Questa sensazione primigenia pare essere appoggiata dai brani, solo tre ma lunghi anche quasi venti minuti, nei quali gli elementi evoluzionistici sono centrati, soprattutto, nel creare qualcosa che al suo interno contenga degli episodi dissimili fra loro, un po’ come una canzone nella canzone. Il che può certamente disorientare benché il songwriting appaia sensato e cosciente di proporre musica complicata sì ma che abbia comunque un senso compiuto.

In ogni caso, i Felgrave pestano duro, regalando istanti di pura allucinazione grazie a una mostruosa spinta da parte dei blast-beats, accompagnata dalle divagazioni cacofoniche della chitarra solista (“Pale Flowers Under an Empty Sky“). La potenza del sound, in occasioni delle parti più spinte, è in certi momenti spaventosa. Un muraglione di suono invalicabile, massiccio, enorme, che descrive sulle sue pareti la natura di un mood cupo, oscuro, a tratti pure tenebroso (“Otherlike Darknesses“).

A questo punto è necessario porre l’accento su una circostanza importante. Ascoltando il lavoro, si percepisce senz’altro la bravura di un gruppo i cui componenti sono dotati di un alto tasso di tecnica. Questo però non corrisponde la vero, dato che si è di fronte a una one-man band (sic!) a nome di M. L. Jupe, che si occupa di tutto, voce compresa. Il che, sempre a parere di chi scrive, determina un valore aggiunto all’opera in virtù del fatto che il Nostro riesca a produrre musica come una formazione di cinque elementi, componendo peraltro in modo lambiccato (“Winds Batter My Keep“).

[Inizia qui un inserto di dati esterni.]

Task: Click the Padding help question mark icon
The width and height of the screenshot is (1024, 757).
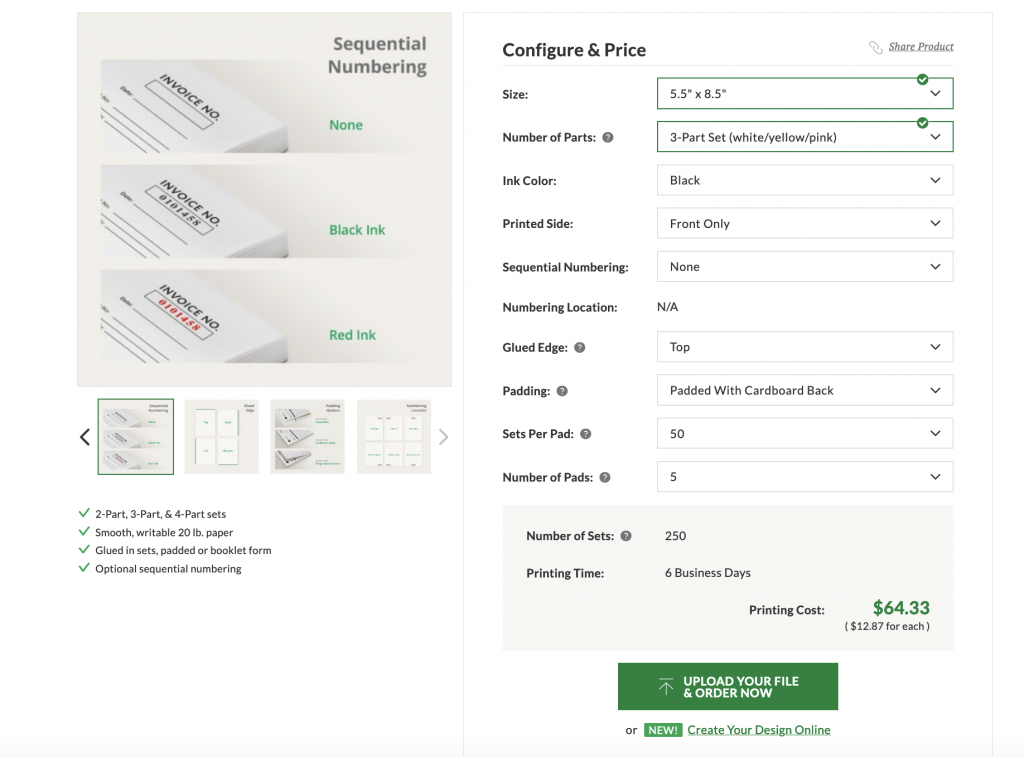Action: tap(562, 391)
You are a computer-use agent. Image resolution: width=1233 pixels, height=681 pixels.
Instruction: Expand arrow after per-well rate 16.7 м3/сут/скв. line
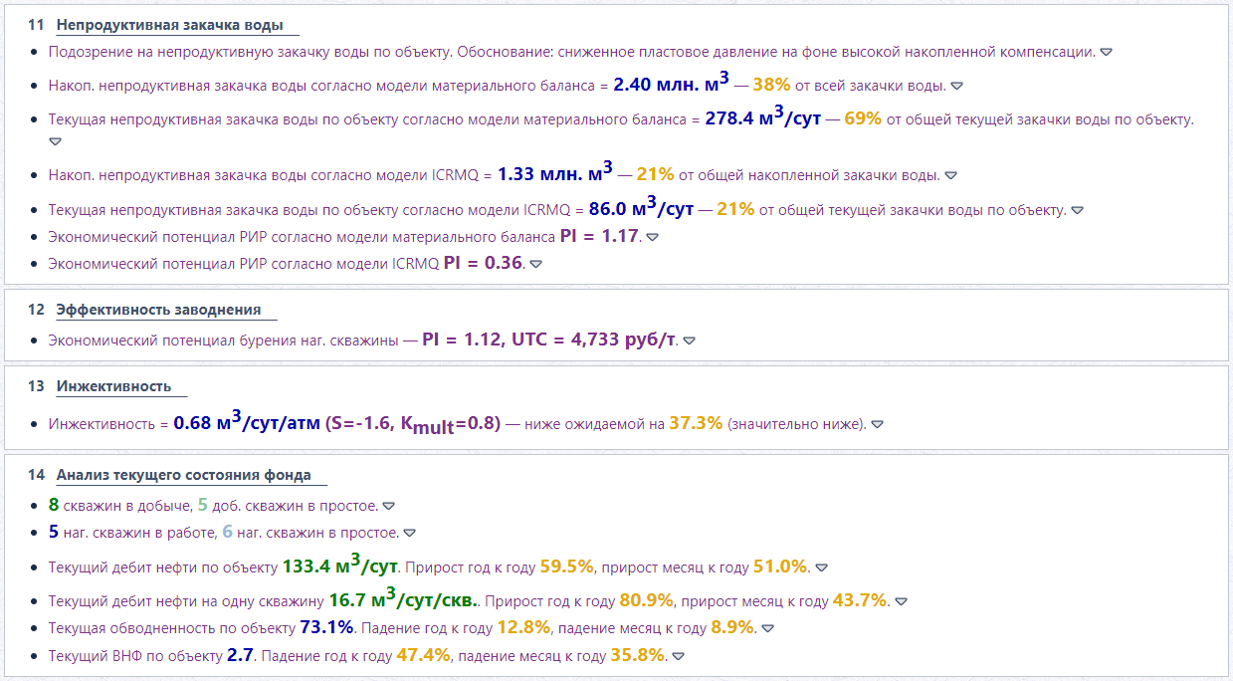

Alla fine non si può che essere stupiti dal talento del ridetto M. L. Jupe, capace di creare un’opera immensa nei contenuti musicali, dotata di un’atmosfera notevole ma forse troppo ardua da digerire, anche per i fan dell’oltranzismo sonoro, a causa di approccio eminentemente eclettico alla questione.

Otherlike Darknesses” o si ama o si odia. Vie di mezzo non ce ne sono.